A List Apart has an interesting post about called Web Standards 2008: Three Circles of Hell. Molly E. Holzschlag gives an interesting view into the web standards organizations and the mechanisms that drive web standards. This is not uplifting reading at all despite the optimistic note towards the end:

Can we solve the problem? I’ve never been a fortune teller, but I am an optimist. I believe we have amazing people in each of these circles who can come together and make things happen.

I am more of a pessimist so I would place my money on a future with bad standards. Still - bad standards are better than no standards at all. After all - it is easier to be a web developer these days than it used to be. I like to think that this is because more and better standards. The tools are better and the number of things that don't work in Internet Explorer are not that numerous any more. Pragmatically speaking - there is progress. Could standards be better - definitely. I spent almost a day last week explaining the XML Schema standard (oops - it is not a standard - it is a recommendation....) to a group of people attending an XML course for beginners. They asked me: "Why is it so complicated?". I had no answer to that. (For those lucky few of you that aren't XML-enabled it is easy to summarize the complexity. To define

<foo>
    <bar/>
</foo>

you need to say

<element name="foo>
    <complexType>
        <sequence>
            <element name="bar" type="string" />
        </sequence>
    </complexType>
</element> 

With some imagination it is not hard to see where this is leading....) My teacher colleague Mathias Franzén pointed out that things may be unnecessarily complex but once embraced by the critical mass there is no turning back. XML Schema is like that. It has become the de facto standard for all large organizations. Sad - since there is this nice alternative called RELAX NG that has the same functionality without the unnecessary complexity. 
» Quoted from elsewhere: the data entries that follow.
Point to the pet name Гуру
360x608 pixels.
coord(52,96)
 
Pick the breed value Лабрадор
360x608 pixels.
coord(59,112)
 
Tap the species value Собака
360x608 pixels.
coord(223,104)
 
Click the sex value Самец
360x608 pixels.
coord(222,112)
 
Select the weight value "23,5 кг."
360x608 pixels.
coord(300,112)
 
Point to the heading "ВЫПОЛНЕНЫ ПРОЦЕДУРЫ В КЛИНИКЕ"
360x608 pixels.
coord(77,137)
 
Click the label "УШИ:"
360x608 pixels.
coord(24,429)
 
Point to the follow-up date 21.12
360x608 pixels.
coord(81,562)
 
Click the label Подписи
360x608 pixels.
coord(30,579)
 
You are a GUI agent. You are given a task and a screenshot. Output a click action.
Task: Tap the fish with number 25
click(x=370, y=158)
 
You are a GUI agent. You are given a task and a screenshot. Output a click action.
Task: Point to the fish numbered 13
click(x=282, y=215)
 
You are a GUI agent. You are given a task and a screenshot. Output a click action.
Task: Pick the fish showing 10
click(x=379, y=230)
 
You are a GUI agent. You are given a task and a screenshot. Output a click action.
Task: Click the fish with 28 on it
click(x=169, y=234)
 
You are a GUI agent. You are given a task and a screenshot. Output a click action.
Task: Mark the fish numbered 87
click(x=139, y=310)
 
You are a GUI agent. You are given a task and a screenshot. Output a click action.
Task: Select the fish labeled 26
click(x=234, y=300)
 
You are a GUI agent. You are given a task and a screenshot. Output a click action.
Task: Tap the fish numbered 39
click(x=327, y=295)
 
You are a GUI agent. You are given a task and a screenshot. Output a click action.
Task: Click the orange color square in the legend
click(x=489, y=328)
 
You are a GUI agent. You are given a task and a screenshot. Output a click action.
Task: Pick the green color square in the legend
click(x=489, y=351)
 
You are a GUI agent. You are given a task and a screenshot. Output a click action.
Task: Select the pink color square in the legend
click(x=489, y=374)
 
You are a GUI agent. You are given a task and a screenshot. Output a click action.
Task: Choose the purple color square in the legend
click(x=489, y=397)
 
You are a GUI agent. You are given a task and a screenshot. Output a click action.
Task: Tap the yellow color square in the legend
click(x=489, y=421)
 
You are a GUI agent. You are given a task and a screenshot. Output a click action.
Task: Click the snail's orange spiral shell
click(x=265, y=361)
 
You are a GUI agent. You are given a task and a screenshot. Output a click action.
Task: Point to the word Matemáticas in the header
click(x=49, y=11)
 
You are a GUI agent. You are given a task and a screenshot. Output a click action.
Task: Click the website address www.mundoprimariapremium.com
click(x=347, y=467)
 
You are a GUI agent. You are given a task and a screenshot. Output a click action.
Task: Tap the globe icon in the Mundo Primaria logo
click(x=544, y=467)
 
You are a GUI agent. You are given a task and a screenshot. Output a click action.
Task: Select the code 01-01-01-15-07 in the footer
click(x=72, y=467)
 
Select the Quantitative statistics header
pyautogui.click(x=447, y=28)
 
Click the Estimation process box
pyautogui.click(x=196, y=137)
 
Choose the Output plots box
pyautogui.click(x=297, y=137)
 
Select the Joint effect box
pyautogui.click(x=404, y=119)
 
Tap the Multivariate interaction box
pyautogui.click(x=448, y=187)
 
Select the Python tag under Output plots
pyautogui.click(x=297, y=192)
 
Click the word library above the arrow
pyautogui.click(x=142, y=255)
Anyway - back to the article. The 3 circles of hell are (1) standards organizations with W3C playing the lead part, (2) independent organizations like WHATWG  and finally (3) corporations. They all drive standards in their different ways and all have pros and cons that are nicely listed in the article. A glimmer of hope in the darkness is the newly initiated World Wide Web Foundation founded by Tim Berners-Lee (whom we all respect). This foundation will "advance one web that is free and open", "expand the web's capability and robustness" and finally "extend the web's benefit to all people on the planet". One first guess is that W3C might as well stand behind this kind of statements. What makes this different is the aim for an economic model where the standards organization is not economically dependent on the good will of big corporations - with their own evil agendas - but has independent funding. Hmmm - the money must come from somewhere must it not? 
 

Old comments

2008-10-02Hardy Ferentschik
Yeah, formal XML can be a real pain :( Surely there are easier and better ways to do it.